Fashion models of "distinguished merit and ability" may be admitted to the U.S. for the period of time required by the employer, up to a maximum initial period of stay of three years. Extensions of stay, up to a maximum of three additional years, are permissible, for a total period of admission of six years.

February 24, 2011

Marriage Based Adjustment of Status - NBC Liaison Practice Pointer: NBC Interview Notices

This may not be a big issue but worth reporting. Some of our clients have received information from USCIS that interview appointments are scheduled at the National Benefits Center (NBC). If you receive an I-797 Interview Appointment Notice, e-mail, or update from Case Status Online indicating that an interview is at NBC, please contact the NCSC at 1-800-375-5283 , or contact your local office, to request the correct USCIS location of the interview.

NBC is located in Lee's Summit, MO, and is not open to the general public. Interviews are not conducted at NBC. An interview will be held at the local office that has jurisdiction over the case.

In Marriage-Based Green Card interviews, which are conducted in USCIS District and Field Offices only, Adjudications Officers set out to determine whether the applicant’s marriage to a U.S. Citizen is a legitimate one. A legitimate marriage is a marriage that was not entered into for the purpose of evading immigration law.
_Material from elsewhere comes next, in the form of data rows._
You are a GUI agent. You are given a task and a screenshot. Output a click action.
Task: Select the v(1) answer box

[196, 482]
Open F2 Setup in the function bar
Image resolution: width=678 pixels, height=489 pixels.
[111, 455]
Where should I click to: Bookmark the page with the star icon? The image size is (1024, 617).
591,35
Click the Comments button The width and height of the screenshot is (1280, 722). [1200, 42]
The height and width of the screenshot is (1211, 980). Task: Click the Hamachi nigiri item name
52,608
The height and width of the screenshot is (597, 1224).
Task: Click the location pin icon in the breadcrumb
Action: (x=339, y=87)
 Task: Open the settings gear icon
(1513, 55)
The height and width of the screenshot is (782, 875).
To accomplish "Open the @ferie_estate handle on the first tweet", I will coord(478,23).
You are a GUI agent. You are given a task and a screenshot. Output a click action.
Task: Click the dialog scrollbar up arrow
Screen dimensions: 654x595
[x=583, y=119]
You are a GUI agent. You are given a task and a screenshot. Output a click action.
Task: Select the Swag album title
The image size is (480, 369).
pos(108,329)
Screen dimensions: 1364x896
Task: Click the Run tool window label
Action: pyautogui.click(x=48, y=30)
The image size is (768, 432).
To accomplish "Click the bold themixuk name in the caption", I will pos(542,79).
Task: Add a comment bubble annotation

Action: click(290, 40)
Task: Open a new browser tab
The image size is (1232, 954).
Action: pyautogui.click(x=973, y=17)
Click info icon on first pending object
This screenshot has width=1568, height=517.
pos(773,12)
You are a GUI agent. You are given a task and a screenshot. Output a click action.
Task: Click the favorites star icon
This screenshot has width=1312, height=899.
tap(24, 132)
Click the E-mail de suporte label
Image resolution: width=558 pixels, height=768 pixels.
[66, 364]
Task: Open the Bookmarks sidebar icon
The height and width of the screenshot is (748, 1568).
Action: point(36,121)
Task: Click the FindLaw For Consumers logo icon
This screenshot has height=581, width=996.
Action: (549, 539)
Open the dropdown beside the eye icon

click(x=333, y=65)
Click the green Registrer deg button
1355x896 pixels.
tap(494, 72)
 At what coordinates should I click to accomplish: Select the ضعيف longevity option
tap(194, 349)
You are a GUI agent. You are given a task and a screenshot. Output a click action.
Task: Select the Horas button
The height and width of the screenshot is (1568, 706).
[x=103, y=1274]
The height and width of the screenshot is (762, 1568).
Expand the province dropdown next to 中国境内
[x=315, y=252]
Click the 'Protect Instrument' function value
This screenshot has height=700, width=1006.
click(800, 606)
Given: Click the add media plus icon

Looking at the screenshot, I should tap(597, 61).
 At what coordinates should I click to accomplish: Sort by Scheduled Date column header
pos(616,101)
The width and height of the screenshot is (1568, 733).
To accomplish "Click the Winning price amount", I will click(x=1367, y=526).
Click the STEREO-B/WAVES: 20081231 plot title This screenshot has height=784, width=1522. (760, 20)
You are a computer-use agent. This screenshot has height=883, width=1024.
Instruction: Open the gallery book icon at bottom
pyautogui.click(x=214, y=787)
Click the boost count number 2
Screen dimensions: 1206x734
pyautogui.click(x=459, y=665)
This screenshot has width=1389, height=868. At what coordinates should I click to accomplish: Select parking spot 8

USCIS is required to focus on whether, at the time the marriage was entered into, the bride and groom intended to establish a life together.

In order to make a determination that a marriage is legitimate for immigration purposes, the examining officer looks into the conduct of the parties after the marriage to prove their intent at the time of its inception.

February 21, 2011

L1A Visa Update - New Petitioner Certification Required to Confirm Export Control Compliance

As of February 20, 2011, the U.S. Citizenship and Immigration Services (USCIS) will require that all employers filing Form I-129 petitions seeking employment of H-1B, H-1B1, L-1 and O-1A workers certify that they have reviewed Export Administration Regulations (EAR) and International Traffic in Arms Regulations (ITAR) to ascertain whether or not an export control license is required for the employment. The certification is contained in a revised Form I-129.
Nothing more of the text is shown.